Exercise objective ▸
The copy must match the data word for word and contain no pictures.
(Data for this task)
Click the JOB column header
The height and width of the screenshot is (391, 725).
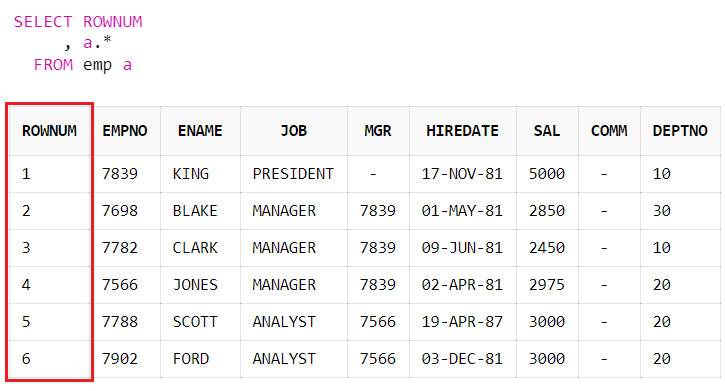(x=294, y=131)
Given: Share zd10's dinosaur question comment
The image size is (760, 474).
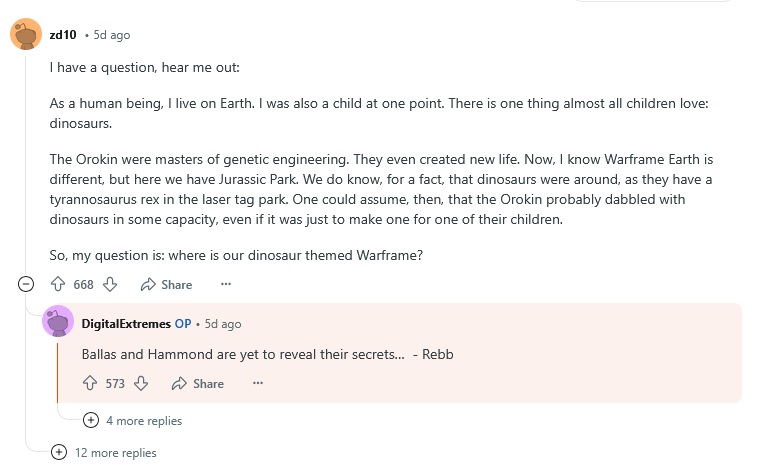Looking at the screenshot, I should click(x=166, y=284).
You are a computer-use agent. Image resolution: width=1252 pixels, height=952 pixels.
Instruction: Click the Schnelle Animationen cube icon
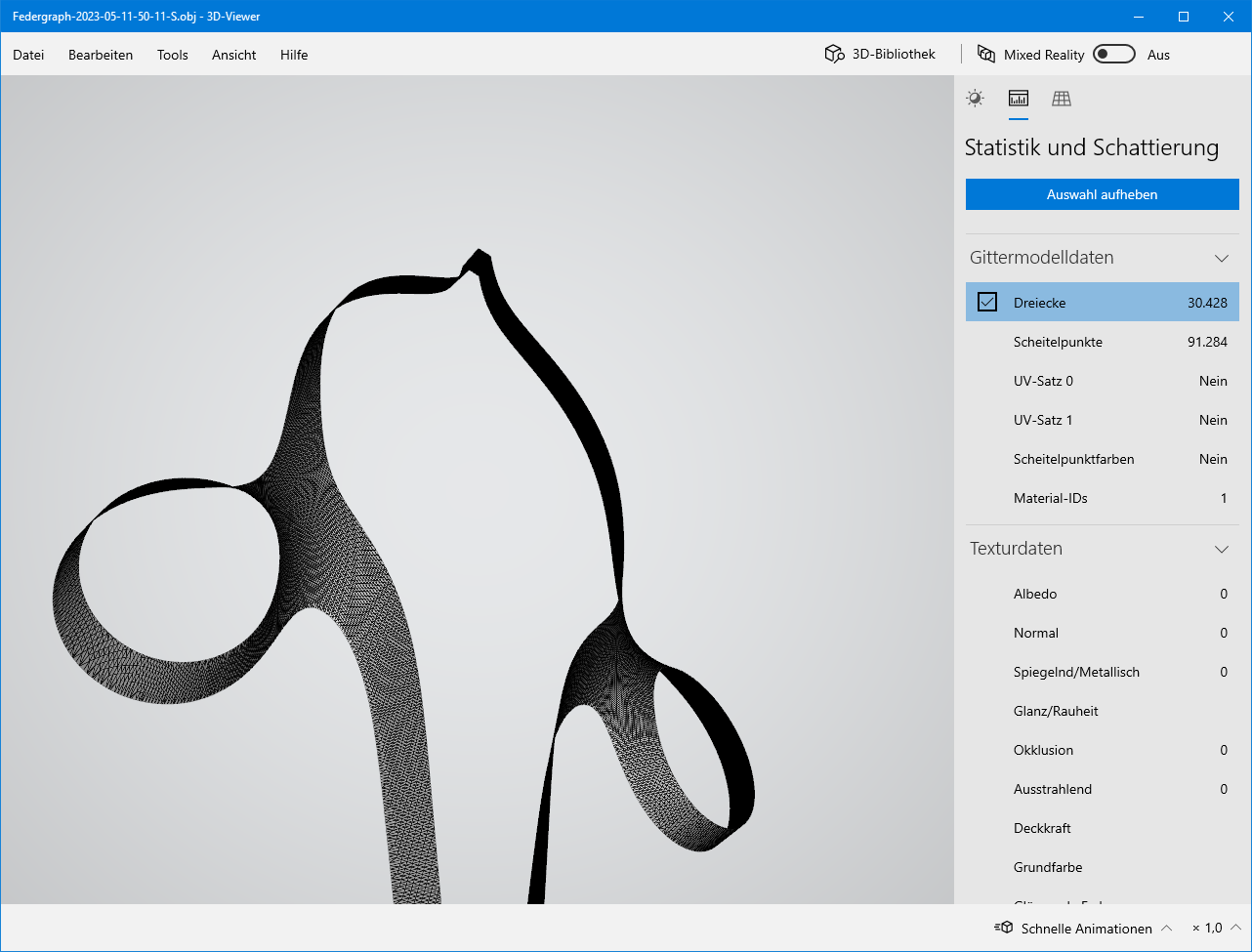1003,928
(End Data for this task)
Response to the exercise ▸
Click the JOB column header
The height and width of the screenshot is (391, 725).
(x=294, y=131)
Given: Share zd10's dinosaur question comment
The image size is (760, 474).
Looking at the screenshot, I should click(x=166, y=284).
You are a computer-use agent. Image resolution: width=1252 pixels, height=952 pixels.
Instruction: Click the Schnelle Animationen cube icon
1003,928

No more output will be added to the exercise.